- From: Justin Novosad <junov@chromium.org>
- Date: Mon, 12 Nov 2012 17:36:14 -0500
- To: whatwg <whatwg@lists.whatwg.org>
Greetings, Looking at the discussion archives, I saw that there have been proposals in the past for exposing anti-aliasing related features to the 2D canvas rendering context. I realize these proposals met significant opposition each time. Nonetheless, I would like to quickly re-open the discussion because I feel there is a lot at stake for the web platform. How about a 2d canvas rendering context attribute for controlling text anti-aliasing, which could be used to enable LCD text filtering? The main motivation is to make web apps better. For many types of apps, DOM-based rendering is uncompetitively slow (e.g. rendering a large number of independently positioned text labels).

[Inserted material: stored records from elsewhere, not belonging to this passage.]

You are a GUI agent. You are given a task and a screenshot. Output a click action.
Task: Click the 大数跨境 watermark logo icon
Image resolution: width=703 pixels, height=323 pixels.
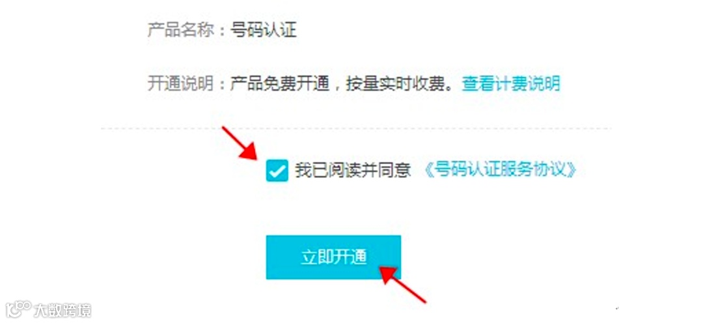click(x=18, y=310)
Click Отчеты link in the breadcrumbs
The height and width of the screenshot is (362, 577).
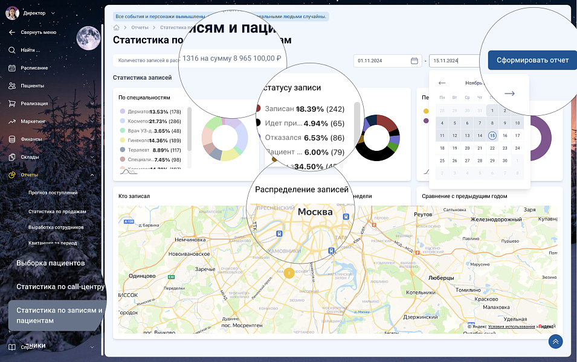[x=140, y=28]
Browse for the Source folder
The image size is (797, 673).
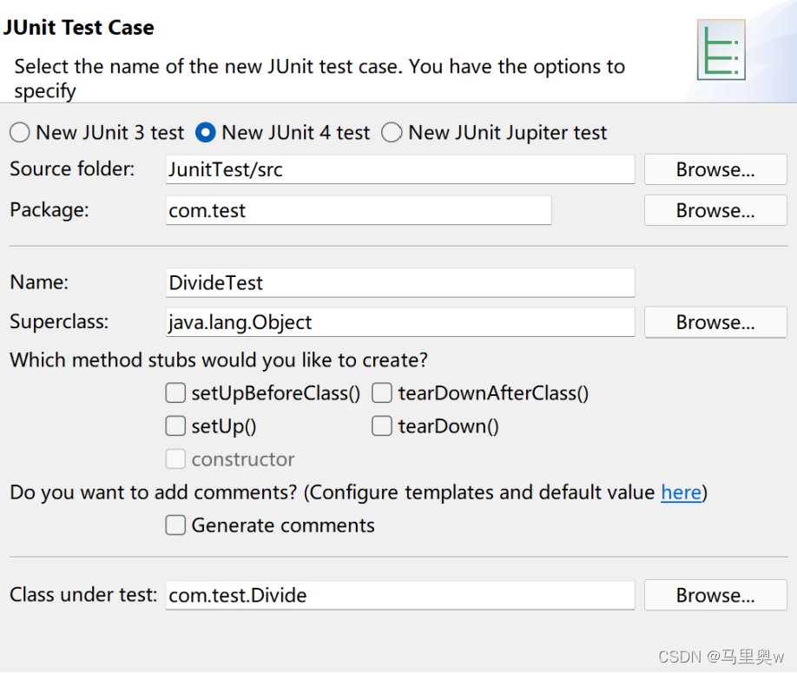click(715, 169)
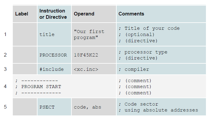Click the "Our first program" operand cell

click(x=94, y=35)
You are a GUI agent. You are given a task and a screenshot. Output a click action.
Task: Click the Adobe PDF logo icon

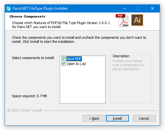122,20
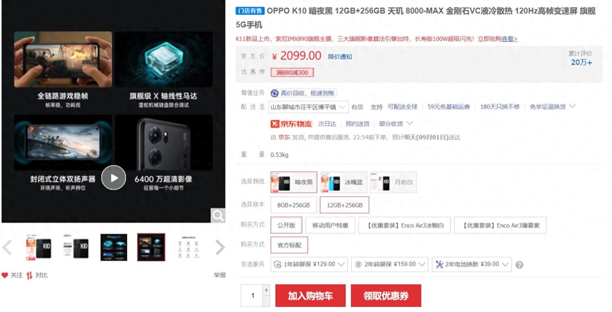
Task: Click the heart 关注 follow icon
Action: click(5, 275)
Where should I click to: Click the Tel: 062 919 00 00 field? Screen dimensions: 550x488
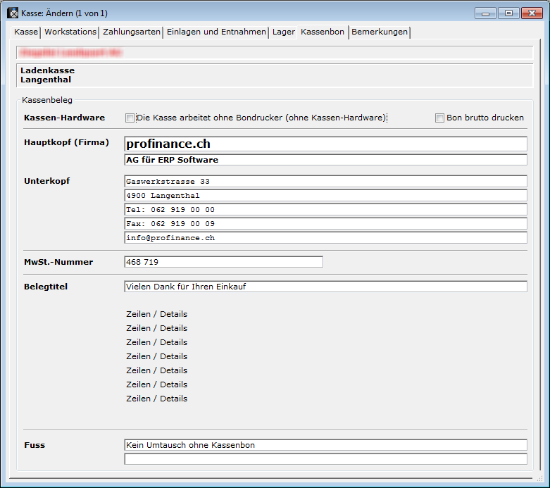(325, 210)
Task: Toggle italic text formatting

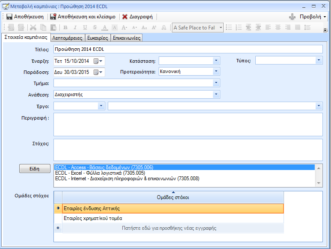Action: (75, 27)
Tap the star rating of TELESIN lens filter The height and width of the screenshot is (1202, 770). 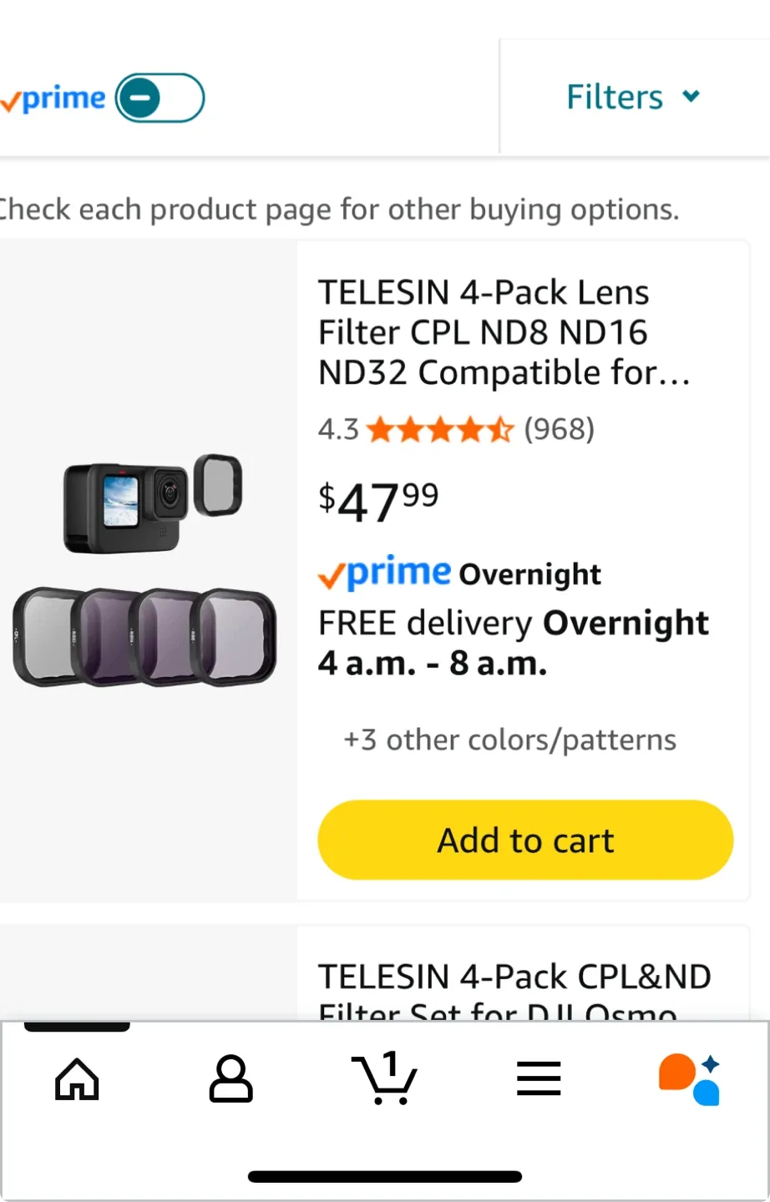[439, 430]
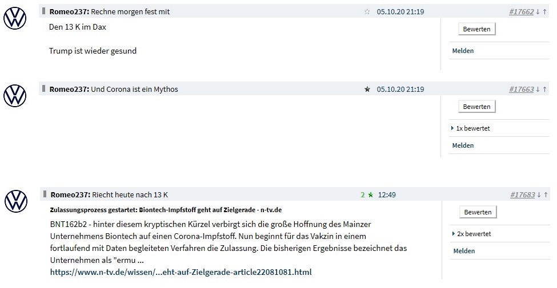Click the "Zulassungsprozess gestartet" article headline

166,210
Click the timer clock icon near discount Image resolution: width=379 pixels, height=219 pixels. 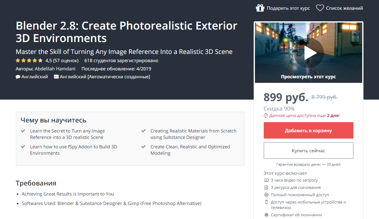coord(266,115)
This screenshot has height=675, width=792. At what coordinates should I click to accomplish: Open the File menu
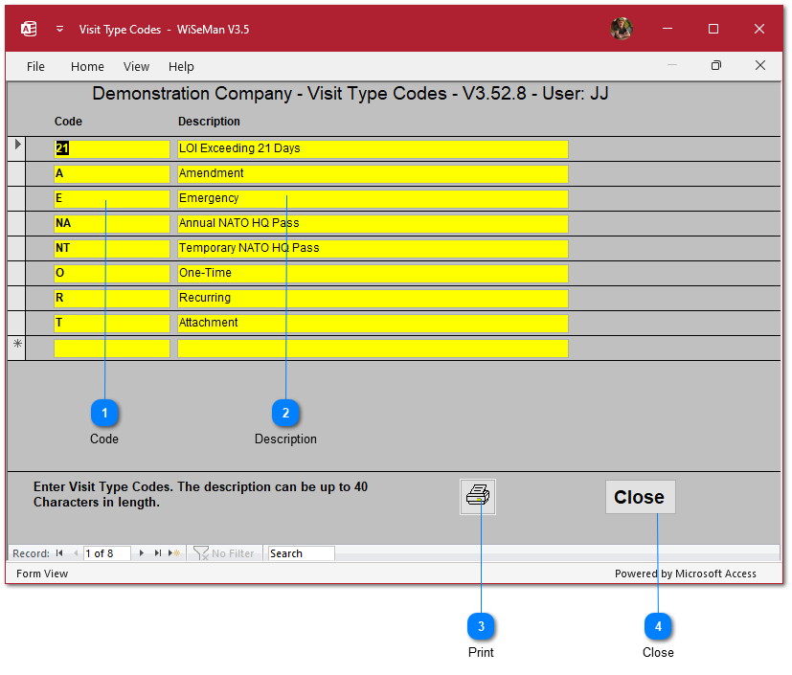35,66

On the other hand, 2D canvas can deliver significantly better performance in many cases, but there is a degradation in visual quality due to the lack of LCD text filtering. Current browsers don't enable LCD text in 2D canvas to prevent rendering artifacts. If LCD text were enable-able, authors would have to be mindful of a number of caveats in order to avoid rendering artifacts. For example, artifacts could result from certain use cases of canvas compositing, transforms on the canvas element, canvas-to-canvas copying with drawImage with a transform applied. These are the same caveats native app developers must face when using LCD text filtering. Any thoughts?